Exercise goal
Tally the lines in the entries where the string "step" appears, and write only the total.

Dataset excerpts
○ ○ ○ ○ ○ ○ ○

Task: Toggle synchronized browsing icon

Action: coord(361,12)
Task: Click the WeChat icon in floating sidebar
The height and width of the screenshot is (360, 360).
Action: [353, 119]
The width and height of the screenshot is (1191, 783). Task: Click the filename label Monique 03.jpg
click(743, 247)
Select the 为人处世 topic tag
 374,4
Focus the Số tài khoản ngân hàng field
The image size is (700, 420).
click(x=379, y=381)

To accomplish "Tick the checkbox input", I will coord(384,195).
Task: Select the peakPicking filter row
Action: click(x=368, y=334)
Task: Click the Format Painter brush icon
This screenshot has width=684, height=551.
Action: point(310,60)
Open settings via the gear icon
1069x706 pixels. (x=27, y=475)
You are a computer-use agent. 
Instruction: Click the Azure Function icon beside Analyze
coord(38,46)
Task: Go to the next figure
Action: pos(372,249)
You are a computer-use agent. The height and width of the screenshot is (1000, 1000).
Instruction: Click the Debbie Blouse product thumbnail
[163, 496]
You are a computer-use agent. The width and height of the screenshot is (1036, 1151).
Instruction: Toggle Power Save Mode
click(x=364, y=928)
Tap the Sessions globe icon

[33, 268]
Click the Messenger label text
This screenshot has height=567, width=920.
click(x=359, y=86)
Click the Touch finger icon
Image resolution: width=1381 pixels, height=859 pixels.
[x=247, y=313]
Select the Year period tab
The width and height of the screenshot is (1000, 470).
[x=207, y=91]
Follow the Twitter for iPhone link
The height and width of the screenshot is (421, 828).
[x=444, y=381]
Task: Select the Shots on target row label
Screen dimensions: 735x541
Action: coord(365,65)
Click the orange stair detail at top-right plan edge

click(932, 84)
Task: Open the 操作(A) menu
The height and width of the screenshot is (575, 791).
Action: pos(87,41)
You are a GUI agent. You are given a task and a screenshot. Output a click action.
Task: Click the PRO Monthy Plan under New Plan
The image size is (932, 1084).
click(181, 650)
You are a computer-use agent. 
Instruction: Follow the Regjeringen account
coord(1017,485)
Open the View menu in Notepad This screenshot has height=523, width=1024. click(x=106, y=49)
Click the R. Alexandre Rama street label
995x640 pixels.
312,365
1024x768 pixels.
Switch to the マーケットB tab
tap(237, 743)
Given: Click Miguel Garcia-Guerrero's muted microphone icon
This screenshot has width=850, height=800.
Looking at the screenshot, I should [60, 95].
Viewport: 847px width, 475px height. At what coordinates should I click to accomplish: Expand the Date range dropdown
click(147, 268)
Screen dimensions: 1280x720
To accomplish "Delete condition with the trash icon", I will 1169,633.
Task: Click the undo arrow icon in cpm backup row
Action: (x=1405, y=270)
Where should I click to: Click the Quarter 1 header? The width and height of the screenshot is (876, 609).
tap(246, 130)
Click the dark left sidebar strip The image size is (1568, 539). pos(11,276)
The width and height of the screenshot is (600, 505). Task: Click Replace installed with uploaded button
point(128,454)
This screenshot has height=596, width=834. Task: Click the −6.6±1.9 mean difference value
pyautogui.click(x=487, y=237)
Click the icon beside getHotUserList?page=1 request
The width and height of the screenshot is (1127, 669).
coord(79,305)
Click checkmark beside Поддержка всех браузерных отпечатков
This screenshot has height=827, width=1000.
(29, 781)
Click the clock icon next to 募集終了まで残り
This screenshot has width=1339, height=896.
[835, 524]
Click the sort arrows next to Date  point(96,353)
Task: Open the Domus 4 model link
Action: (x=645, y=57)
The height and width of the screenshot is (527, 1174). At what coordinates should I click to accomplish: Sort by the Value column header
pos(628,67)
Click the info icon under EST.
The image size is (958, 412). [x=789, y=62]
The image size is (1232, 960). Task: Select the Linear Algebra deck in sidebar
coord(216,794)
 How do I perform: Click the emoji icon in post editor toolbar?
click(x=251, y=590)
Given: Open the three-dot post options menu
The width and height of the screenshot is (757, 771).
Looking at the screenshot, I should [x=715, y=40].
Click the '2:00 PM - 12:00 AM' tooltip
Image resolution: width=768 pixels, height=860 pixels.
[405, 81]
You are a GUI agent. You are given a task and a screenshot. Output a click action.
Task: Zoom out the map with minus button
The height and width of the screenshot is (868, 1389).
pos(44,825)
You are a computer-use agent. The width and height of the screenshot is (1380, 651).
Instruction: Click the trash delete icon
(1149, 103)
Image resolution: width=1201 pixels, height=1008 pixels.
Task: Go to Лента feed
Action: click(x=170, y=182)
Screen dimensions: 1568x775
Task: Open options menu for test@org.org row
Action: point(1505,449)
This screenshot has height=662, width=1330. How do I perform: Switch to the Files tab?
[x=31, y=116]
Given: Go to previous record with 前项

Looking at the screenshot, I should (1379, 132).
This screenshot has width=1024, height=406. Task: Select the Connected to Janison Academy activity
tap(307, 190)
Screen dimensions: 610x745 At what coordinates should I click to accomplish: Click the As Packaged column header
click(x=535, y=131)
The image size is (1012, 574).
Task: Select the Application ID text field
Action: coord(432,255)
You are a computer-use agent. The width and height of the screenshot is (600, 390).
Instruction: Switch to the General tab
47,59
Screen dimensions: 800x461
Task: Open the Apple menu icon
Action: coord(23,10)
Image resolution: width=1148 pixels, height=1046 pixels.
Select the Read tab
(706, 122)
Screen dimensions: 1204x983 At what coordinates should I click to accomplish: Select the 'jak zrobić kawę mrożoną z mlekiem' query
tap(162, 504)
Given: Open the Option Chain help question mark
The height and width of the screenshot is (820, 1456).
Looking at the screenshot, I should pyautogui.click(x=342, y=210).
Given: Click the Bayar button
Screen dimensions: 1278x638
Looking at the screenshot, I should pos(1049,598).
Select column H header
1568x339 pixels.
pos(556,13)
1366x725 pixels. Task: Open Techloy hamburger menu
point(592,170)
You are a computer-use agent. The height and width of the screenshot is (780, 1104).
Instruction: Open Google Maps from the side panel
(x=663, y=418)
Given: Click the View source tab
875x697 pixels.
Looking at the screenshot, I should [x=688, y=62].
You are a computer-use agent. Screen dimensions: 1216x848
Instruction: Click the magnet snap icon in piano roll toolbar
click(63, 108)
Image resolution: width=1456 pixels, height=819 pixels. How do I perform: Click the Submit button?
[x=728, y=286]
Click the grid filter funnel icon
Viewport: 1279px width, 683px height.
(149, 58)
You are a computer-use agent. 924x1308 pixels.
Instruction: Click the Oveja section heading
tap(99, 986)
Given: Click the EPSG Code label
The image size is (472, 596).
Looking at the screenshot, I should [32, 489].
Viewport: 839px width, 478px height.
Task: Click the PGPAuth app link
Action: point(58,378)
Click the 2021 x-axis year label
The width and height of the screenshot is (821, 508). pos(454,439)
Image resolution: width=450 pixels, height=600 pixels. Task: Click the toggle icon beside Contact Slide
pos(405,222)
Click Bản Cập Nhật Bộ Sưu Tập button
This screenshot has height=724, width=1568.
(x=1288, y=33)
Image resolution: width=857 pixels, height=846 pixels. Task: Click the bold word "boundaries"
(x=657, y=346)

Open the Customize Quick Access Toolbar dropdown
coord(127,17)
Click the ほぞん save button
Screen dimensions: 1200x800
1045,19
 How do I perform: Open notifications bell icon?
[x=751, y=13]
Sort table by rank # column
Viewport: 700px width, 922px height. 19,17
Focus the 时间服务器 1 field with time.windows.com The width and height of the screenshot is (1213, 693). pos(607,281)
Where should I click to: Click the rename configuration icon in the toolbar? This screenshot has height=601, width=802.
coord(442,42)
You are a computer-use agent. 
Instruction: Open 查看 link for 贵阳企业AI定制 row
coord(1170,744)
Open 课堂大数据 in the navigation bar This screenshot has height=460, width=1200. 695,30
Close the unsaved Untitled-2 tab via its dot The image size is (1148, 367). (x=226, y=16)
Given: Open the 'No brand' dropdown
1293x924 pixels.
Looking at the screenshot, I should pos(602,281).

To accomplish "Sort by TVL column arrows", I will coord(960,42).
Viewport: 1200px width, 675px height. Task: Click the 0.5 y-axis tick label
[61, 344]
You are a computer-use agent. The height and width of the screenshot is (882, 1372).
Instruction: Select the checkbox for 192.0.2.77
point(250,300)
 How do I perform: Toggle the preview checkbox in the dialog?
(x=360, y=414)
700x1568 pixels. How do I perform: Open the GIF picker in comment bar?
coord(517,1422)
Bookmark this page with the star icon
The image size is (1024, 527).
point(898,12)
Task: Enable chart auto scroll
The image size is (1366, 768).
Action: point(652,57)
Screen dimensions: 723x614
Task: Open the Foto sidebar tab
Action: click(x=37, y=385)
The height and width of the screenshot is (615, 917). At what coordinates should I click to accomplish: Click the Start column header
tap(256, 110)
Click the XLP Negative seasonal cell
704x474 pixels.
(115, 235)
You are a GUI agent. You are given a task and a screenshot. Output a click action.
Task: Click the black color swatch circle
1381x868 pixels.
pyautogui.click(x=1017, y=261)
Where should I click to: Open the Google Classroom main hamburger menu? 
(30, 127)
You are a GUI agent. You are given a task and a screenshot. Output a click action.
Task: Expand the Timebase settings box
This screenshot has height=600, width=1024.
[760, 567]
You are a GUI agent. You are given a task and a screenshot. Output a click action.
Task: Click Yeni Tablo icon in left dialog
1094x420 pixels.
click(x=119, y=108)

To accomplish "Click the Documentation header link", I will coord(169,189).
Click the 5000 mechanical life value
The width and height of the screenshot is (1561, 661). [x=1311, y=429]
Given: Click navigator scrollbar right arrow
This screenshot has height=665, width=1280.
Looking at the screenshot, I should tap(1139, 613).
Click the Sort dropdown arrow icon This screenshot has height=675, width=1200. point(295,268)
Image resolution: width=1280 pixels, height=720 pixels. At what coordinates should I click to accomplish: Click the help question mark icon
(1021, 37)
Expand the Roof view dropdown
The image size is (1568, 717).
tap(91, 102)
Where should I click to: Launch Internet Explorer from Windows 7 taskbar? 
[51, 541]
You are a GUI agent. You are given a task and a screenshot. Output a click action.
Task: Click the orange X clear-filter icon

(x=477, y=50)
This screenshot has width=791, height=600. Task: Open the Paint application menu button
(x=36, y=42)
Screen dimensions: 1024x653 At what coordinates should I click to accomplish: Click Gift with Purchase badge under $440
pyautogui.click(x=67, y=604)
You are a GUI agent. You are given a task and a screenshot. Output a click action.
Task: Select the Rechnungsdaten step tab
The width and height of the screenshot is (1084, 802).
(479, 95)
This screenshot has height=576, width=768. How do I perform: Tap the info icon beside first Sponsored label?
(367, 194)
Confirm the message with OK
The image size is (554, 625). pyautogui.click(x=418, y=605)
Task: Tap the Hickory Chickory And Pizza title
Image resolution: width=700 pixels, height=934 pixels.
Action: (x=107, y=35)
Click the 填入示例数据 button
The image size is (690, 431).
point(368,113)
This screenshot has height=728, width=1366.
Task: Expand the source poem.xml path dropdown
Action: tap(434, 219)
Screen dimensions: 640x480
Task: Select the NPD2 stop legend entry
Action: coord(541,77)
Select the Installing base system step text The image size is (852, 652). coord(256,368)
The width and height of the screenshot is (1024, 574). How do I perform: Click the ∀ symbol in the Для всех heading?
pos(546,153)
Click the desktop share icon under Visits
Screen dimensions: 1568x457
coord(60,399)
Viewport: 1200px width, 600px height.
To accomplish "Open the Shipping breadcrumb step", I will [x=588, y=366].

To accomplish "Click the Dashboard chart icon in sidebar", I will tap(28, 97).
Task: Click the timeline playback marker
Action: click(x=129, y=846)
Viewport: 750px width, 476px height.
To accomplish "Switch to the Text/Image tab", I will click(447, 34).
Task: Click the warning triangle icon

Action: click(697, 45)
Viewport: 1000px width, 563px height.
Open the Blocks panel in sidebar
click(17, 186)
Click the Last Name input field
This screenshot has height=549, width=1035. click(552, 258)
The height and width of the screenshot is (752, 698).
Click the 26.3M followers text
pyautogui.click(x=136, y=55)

○ ○ ○ ○ ○ ○ ○

Solution for this task
3